### REQUIRED ACTION
Below is a set of entries. Reproduce exactly the lines from the one containing "Toggle the Today 7:24 AM legend series" through the end, both included.

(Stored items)
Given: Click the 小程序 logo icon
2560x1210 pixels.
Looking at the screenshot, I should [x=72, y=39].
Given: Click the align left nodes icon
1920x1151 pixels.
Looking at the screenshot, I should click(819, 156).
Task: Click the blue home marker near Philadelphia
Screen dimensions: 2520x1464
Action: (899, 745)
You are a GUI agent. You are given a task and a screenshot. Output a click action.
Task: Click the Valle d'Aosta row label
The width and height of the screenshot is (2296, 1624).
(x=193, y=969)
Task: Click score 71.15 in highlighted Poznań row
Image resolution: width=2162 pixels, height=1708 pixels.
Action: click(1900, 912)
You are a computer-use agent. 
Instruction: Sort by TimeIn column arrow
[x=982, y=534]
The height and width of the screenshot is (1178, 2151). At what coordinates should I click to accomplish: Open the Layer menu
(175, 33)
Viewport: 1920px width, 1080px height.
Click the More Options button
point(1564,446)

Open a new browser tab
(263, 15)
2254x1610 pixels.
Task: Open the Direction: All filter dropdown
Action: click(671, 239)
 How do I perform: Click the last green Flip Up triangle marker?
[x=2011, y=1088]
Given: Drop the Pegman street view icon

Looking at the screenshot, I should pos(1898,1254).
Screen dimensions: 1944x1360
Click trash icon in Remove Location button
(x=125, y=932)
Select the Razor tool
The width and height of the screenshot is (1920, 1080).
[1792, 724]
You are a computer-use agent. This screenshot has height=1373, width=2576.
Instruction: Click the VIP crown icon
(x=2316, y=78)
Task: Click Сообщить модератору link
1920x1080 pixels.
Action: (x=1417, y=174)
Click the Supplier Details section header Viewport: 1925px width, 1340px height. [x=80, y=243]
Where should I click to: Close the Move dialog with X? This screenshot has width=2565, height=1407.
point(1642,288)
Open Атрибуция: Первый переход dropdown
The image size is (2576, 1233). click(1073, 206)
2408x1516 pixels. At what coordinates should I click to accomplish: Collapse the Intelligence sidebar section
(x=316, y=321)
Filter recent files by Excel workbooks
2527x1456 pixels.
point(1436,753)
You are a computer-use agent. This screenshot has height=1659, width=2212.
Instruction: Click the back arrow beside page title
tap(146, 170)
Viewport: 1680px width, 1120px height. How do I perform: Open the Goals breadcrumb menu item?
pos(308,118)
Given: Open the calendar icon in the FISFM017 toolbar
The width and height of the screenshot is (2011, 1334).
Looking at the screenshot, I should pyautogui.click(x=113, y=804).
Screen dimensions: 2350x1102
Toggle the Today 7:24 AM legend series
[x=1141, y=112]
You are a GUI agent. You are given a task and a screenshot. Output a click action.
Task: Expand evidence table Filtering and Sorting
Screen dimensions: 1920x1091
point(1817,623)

### ANSWER TO THIS TASK
Toggle the Today 7:24 AM legend series
[x=1141, y=112]
You are a GUI agent. You are given a task and a screenshot. Output a click action.
Task: Expand evidence table Filtering and Sorting
Screen dimensions: 1920x1091
point(1817,623)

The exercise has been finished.